>> Start Data to use

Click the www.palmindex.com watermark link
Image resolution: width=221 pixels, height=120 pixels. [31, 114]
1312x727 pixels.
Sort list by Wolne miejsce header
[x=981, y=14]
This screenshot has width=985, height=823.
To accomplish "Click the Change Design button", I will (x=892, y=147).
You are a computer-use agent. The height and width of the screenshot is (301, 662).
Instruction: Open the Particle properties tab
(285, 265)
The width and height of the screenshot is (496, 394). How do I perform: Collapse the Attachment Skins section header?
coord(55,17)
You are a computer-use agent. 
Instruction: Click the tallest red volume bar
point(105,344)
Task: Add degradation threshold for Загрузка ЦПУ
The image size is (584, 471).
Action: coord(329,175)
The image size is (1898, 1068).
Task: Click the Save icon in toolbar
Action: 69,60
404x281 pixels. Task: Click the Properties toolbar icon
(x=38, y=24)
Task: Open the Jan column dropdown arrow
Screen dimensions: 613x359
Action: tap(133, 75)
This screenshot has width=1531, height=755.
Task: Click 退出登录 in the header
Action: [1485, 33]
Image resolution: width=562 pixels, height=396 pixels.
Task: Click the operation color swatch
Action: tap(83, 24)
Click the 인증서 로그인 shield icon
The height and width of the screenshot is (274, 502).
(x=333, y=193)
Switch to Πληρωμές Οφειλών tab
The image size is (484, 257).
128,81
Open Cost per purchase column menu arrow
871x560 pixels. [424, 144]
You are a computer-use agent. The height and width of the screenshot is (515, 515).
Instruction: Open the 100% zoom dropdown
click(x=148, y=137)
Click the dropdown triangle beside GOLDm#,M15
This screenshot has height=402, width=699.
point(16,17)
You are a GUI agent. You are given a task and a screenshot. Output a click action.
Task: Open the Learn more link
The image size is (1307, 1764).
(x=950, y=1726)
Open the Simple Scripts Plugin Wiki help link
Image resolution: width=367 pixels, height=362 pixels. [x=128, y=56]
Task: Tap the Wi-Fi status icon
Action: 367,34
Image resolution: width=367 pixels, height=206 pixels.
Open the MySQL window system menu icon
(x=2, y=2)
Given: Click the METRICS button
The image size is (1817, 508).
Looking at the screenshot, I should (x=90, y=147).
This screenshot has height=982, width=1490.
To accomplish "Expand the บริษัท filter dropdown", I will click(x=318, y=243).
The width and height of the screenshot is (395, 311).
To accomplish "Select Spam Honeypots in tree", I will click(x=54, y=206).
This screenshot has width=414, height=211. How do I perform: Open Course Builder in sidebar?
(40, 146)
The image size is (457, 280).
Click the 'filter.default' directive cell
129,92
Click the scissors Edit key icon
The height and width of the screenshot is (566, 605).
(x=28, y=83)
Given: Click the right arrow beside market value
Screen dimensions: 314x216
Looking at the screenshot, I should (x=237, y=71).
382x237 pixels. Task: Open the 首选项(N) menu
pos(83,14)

>> End Data to use

Problem requirements: Reproduce the lines of the data above verbatim, beginning at the line that has "Task: Open the Jan column dropdown arrow" and stopping after the line that has "Action: tap(83, 24)".

Correct result:
Task: Open the Jan column dropdown arrow
Screen dimensions: 613x359
Action: tap(133, 75)
This screenshot has width=1531, height=755.
Task: Click 退出登录 in the header
Action: [1485, 33]
Image resolution: width=562 pixels, height=396 pixels.
Task: Click the operation color swatch
Action: tap(83, 24)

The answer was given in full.